À l’heure actuelle, le nombre d’intersections dotées de brigadiers s’élève à 521 à Montréal et le SPVM accorde un budget de près de 9 millions pour ces effectifs. Lors de la consultation tenue en février dernier, la Commission scolaire de Montréal (CSDM) avait fait valoir qu’au cours des 10 dernières années, sa population d’élèves avait bondi de 21,78 %. Elle avait alors prôné une hausse de 22 % du nombre de brigadiers sur son territoire.

La Commission de la sécurité publique a aussi fait écho à deux autres demandes de la CSDM, soit de maintenir le service de brigadiers scolaires lors des journées pédagogiques et d’arrimer l’horaire des brigadiers à celui des écoles desservies, ce qui n’est pas toujours le cas actuellement.

Réviser les critères d’analyse

Les élus pressent aussi le Service de police de la Ville de Montréal (SPVM), qui gère le service de brigadiers scolaires, d’affiner et de moderniser les critères d’analyse de risque aux intersections, en travaillant de façon plus étroite avec les experts en santé publique et en portant une attention particulière à la complexité des interactions entre piétons, cyclistes, automobilistes et camionneurs aux intersections concernées.

La majorité des membres de la commission ont appuyé les recommandations. Le conseiller de l’opposition Abdelhaq Sari a cependant déposé un rapport minoritaire, jugeant que la Commission aurait dû demander un accroissement sans équivoque du budget des brigadiers scolaires. L’élu d’Ensemble Montréal estime que la clarté aurait dû être privilégiée, d’autant que le SPVM a affirmé en février dernier que la hausse de fréquentation scolaire n’était pas nécessairement proportionnelle au nombre de brigadiers scolaires. « Cette citation m’a inquiété, a-t-il dit. Je ne peux pas laisser le SPVM roi et maître pour augmenter ou pas le nombre de brigadiers. »

Abdelhaq Sari a soutenu que, dans plusieurs dossiers comme ceux des pistolets à impulsion électrique et des caméras portatives, l’administration Plante semblait craindre de déplaire au SPVM.

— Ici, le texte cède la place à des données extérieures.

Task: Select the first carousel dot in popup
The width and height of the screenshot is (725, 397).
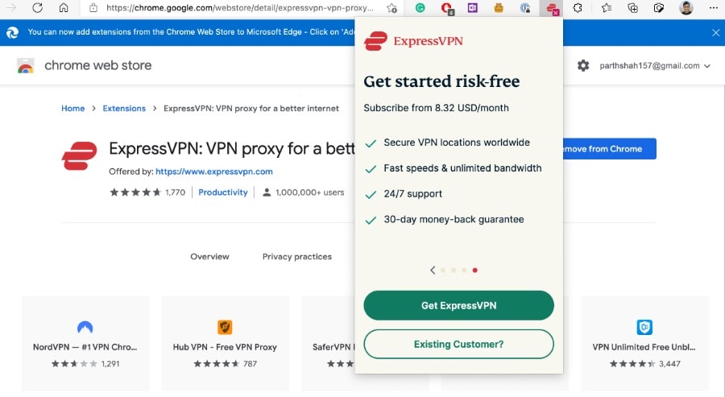Action: tap(443, 271)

Cette prise de position a donné lieu à un échange acerbe entre le conseiller Sari et Alex Norris. Le président de la Commission a reproché à M. Sari d’avoir changé d’opinion au fil des discussions et de faire preuve de partisanerie mal placée. « Ça vous permet d’augmenter votre profil médiatique, peut-être ? » Abdelhaq Sari a rétorqué ne pas « être une personne à Kodak ».